Я считал, что ударить человека можно только, если ты на него зол, а вот для ребят из Греции это была своеобразная игра. Они называли ее Klepsiklepsi, это же слово означало у них «воровство». Чем сильнее была пощечина, которую получал водящий (глаза у него были завязаны), тем веселее потом было наблюдать, как он пытается вычислить вас в толпе улыбающихся игроков, которые изо всех сил стараются выглядеть виноватыми. Если он угадывал, то наступала ваша очередь завязывать глаза, а потом угадывать, кто же вас ударил.
Был еще еврейский мальчик из Бельгии, с виду совсем ребенок. До того, как он очутился в Освенциме по соседству со мной, он ни разу не заправлял свою постель, ни разу не стирал одежду и ни разу не пришивал пуговицы.

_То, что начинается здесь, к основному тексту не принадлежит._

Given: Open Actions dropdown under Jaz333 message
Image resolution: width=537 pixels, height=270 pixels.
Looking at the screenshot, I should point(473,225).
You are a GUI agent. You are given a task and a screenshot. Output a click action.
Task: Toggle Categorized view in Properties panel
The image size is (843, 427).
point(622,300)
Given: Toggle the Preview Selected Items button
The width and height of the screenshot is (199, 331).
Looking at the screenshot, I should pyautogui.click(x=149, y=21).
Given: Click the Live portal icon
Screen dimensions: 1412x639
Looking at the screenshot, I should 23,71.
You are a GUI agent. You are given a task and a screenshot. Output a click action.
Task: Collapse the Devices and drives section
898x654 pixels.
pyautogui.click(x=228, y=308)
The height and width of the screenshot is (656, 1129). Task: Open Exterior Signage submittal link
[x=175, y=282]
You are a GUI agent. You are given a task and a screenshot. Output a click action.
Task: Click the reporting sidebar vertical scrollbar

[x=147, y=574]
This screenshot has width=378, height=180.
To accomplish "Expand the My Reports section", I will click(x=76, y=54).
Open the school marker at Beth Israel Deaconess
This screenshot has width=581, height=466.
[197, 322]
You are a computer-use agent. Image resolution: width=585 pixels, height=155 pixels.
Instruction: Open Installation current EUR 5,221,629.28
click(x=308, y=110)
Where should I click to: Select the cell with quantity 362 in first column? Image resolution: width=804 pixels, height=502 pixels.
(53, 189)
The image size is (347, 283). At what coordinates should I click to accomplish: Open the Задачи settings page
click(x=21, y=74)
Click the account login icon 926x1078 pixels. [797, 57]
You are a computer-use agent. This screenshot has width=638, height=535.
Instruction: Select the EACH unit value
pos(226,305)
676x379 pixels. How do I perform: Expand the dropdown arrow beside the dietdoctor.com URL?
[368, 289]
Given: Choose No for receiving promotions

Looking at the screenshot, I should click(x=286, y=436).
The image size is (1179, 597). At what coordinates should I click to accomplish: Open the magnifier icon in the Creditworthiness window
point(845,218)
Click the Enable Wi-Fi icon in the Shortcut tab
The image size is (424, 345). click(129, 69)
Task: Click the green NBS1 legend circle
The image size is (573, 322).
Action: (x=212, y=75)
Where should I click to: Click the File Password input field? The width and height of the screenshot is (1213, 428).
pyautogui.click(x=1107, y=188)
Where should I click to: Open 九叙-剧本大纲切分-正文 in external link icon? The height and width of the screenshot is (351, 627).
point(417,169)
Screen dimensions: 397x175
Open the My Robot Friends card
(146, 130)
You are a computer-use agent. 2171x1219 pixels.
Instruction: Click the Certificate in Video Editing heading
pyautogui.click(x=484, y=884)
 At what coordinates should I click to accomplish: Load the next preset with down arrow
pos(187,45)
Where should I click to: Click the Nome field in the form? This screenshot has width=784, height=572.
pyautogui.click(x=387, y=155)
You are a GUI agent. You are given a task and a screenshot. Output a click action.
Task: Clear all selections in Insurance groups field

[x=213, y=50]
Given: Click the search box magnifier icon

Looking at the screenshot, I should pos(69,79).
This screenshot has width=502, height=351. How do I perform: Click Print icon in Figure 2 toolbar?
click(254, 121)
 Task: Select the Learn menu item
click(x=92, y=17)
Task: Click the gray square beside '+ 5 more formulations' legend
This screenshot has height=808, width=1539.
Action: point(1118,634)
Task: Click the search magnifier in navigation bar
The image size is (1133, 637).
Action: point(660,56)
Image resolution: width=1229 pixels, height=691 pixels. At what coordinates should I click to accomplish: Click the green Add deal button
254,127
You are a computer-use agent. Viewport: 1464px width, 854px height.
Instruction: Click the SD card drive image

Ему не приходилось заботиться о себе: он не умел чинить носки, резать хлеб и никогда без спроса не выходил на улицу.
– Когда я жил дома, у меня на голове росла копна волос, и каждое утро мама их расчесывала.
После отбоя он часто плакал, завернувшись в пару жестких и кишащих блохами одеял.
– Если и правда хочешь мне помочь, то, пожалуйста, застели утром мою койку, – умолял он после того, как я попытался его успокоить. – У меня никогда не получится, а я очень боюсь, что меня накажут за неопрятность.